● **EXERCISE**
Please update the lines from the one containing "17 M Rower ROMET Rambler R9.0 (57, 2075)" through the last line, inclusive, changing "Rower" to "Bike" and keeping everything else the same. Return only those lines.

** Start of EXTRACTED MATERIAL **

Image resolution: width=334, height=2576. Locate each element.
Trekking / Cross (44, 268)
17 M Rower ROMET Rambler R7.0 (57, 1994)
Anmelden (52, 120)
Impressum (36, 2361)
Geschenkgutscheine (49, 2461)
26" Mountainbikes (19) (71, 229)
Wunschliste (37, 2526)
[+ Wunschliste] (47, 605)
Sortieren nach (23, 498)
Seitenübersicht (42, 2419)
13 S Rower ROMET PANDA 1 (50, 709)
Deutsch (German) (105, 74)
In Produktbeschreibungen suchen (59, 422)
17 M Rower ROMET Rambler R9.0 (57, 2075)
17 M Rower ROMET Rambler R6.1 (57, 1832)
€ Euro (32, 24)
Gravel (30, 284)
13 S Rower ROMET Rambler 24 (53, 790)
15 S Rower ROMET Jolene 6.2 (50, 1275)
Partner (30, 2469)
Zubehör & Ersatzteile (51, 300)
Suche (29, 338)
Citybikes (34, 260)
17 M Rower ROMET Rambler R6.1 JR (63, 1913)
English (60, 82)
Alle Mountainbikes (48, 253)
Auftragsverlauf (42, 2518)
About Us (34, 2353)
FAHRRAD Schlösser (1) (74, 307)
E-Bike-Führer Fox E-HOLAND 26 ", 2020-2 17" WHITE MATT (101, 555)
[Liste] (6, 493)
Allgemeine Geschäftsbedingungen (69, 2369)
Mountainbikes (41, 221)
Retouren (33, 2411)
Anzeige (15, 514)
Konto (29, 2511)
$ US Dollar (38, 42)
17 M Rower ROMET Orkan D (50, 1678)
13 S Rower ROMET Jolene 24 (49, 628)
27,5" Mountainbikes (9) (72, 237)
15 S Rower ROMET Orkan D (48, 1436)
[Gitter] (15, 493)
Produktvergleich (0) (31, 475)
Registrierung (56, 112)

** End of EXTRACTED MATERIAL **

● **OUTPUT FOR THIS EXERCISE**
17 M Bike ROMET Rambler R9.0 (57, 2075)
17 M Bike ROMET Rambler R6.1 (57, 1832)
€ Euro (32, 24)
Gravel (30, 284)
13 S Bike ROMET Rambler 24 (53, 790)
15 S Bike ROMET Jolene 6.2 (50, 1275)
Partner (30, 2469)
Zubehör & Ersatzteile (51, 300)
Suche (29, 338)
Citybikes (34, 260)
17 M Bike ROMET Rambler R6.1 JR (63, 1913)
English (60, 82)
Alle Mountainbikes (48, 253)
Auftragsverlauf (42, 2518)
About Us (34, 2353)
FAHRRAD Schlösser (1) (74, 307)
E-Bike-Führer Fox E-HOLAND 26 ", 2020-2 17" WHITE MATT (101, 555)
[Liste] (6, 493)
Allgemeine Geschäftsbedingungen (69, 2369)
Mountainbikes (41, 221)
Retouren (33, 2411)
Anzeige (15, 514)
Konto (29, 2511)
$ US Dollar (38, 42)
17 M Bike ROMET Orkan D (50, 1678)
13 S Bike ROMET Jolene 24 (49, 628)
27,5" Mountainbikes (9) (72, 237)
15 S Bike ROMET Orkan D (48, 1436)
[Gitter] (15, 493)
Produktvergleich (0) (31, 475)
Registrierung (56, 112)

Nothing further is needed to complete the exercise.